480: Ce passage, qui est un spécimen du galimatias du sieur Dacreigne, doit avoir trait aux écrits qu'il publia pour célébrer le mariage du roi avec une princesse espagnole. (V. une des notes précédentes.) Il s'y trouve aussi peut-être quelque allusion à la singulière pièce qu'il publia vers le même temps, et dans laquelle il est fort question de Turcs, de Saladin et de Jérusalem: Conclusion de la dernière assemblée faite par ceux de la religion pretendue reformée dans la ville de Montauban, au pays de Quercy, où est contenue la genereuse response de M. de Vic, conseiller d'Estat y desputé par Sa Majesté, avec deux predictions qui nous assurent la ruine de l'empire des Turcs en l'année 1616, moyennant une bonne intelligence entre les princes chrestiens, par M. C. D. (M. C. D'Acraigne)..., Paris, 1615, in-8.—Nous ajouterons qu'en 1651 parut une pièce où il étoit dit que l'empire ottoman seroit détruit par un roi de France. (Moreau), Bibliog. des Mazarin. II, no 1100.
481: Cette pièce est très curieuse en ce qu'elle est, avec un siècle tout entier de priorité, complétement semblable à ces calottes ou brevets de folie et de sottise que Aymon, et après lui M. de Torsac, envoyoient à tout personnage de leur temps qui s'étoit rendu digne, par actions, paroles ou écrits, d'être incorporé dans le régiment de la calotte. Ces brevets étaient en vers, et c'est une de leurs différences avec cette pièce. Gacon les a rimés pour la plupart. On en a fait un recueil considérable et fort difficile à compléter. V. les premières livraisons du Journal de l'Amateur de livres, le Magasin pittoresque, t. 9, p. 289-290, et les Mémoires de Maurepas, t. 3, p. 18-90.
482: C'est-à-dire melons d'Angers, Andardois dérivant du mot Andes, ancien nom des Angevins. Les melons de l'Anjou étoient célèbres au moyen âge, à une époque où cette province eût mérité de partager le titre de jardin de la France, donné à la Touraine à cause des progrès qu'y avoit faits l'horticulture. V. Théâtre d'agriculture, in-4, t. 1, p. 151.—De tout temps on avoit pris le mot melon dans le sens burlesque qui lui est donné ici. Thersite, se moquant des Grecs, les appelle ρερώνες, melons (Iliade, chant 2, vers 235), et Tertullien reproche à Marcion d'avoir un melon à la place du cœur, puponem loco cordis habere. Notre expression avoir un cœur de citrouille vient de là.

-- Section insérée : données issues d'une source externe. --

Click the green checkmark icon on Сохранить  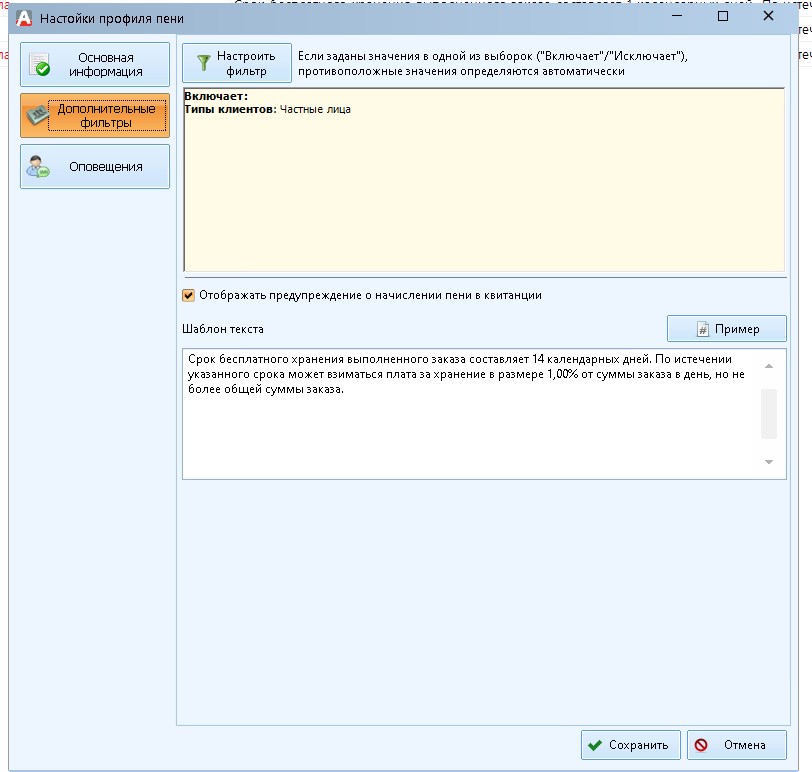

483: Non seulement les ivrognes se faisoient un aiguillon de vin avec ces langues salées et fumées, mais aussi avec de longues tranches de bœuf salé «nommé communément brésil», qu'on apprêtoit à la vinaigrette. V. un passage du De re cibaria de Symphorien Champier, cité par Legrand d'Aussy, Vie privée des François, chap. 2, sect. 1re, et Théâtre d'agriculture, t. 2, p. 624.
484: C'est ainsi qu'on appeloit la morue au XVIe siècle. «C'estoient moulues au beurre frais», dit Rabelais, liv. 4, chap. 32. Le Martinet de la 65e nouvelle de Des Perriers prononce aussi de cette manière: «Depuis, dit la Monnoye, commentant ce passage, on a dit molue, et enfin morue, qui est aujourd'hui le mot d'usage.»

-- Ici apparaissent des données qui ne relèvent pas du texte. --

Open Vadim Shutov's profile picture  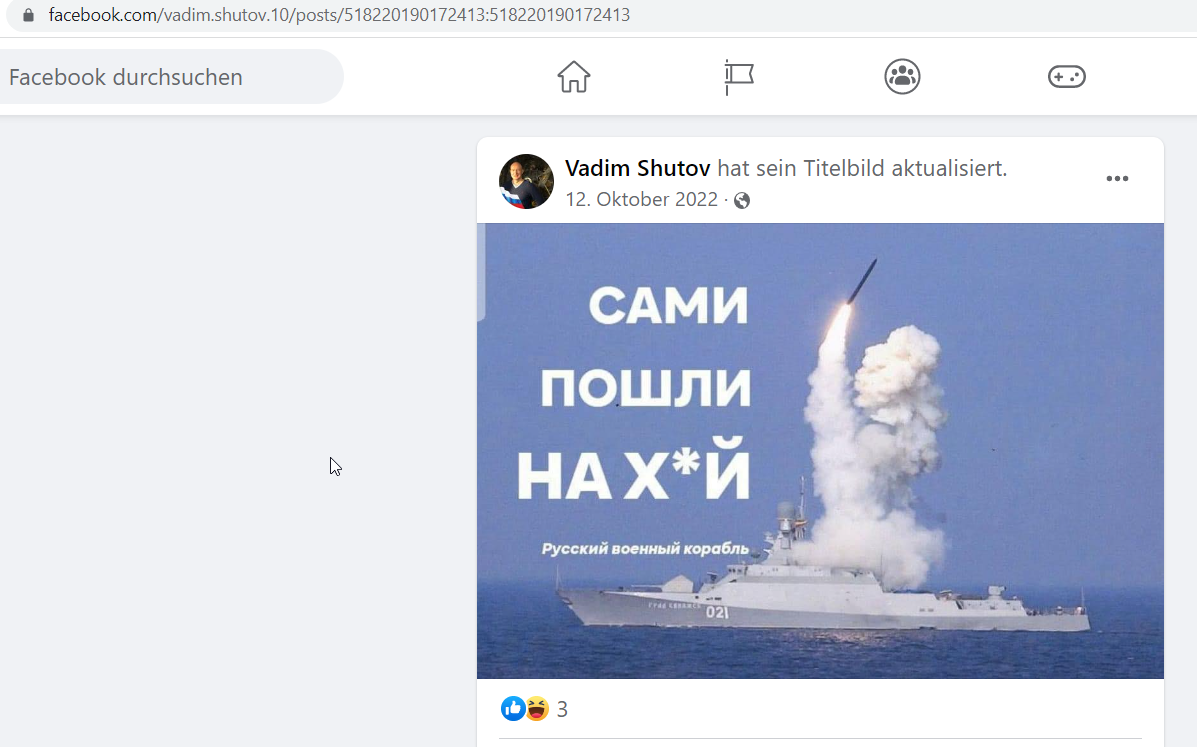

485: Long poisson de mer dont la chair est très mauvaise à manger, et le même qui passoit alors pour produire l'encre nommée sépia. V. Lemery, Traité des alimens, p. 411.
486: Momons, sorte de mascarade qui, par son nom, est un souvenir évident du dieu Momus. Quelquefois c'étoit une idole burlesque ou obscène, comme dans le Balet des andouilles porté (sic) en guise de momon, 1628, in-8.

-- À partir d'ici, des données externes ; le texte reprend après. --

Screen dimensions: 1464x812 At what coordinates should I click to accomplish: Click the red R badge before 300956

487: Gros chenet de fer. Le vrai mot est andier; mais, ainsi qu'il arrive souvent, l'article se fondit avec le mot, et l'on dit landier, de même que des deux mots li hardit, le hardit (monnoie valant trois deniers), on a fait le seul mot liard, et de l'hierre on a fait lierre.
488: Mot qui s'emploie encore à Orléans pour une sorte de marmite à anse et sans pieds. Casserole n'en est que le diminutif.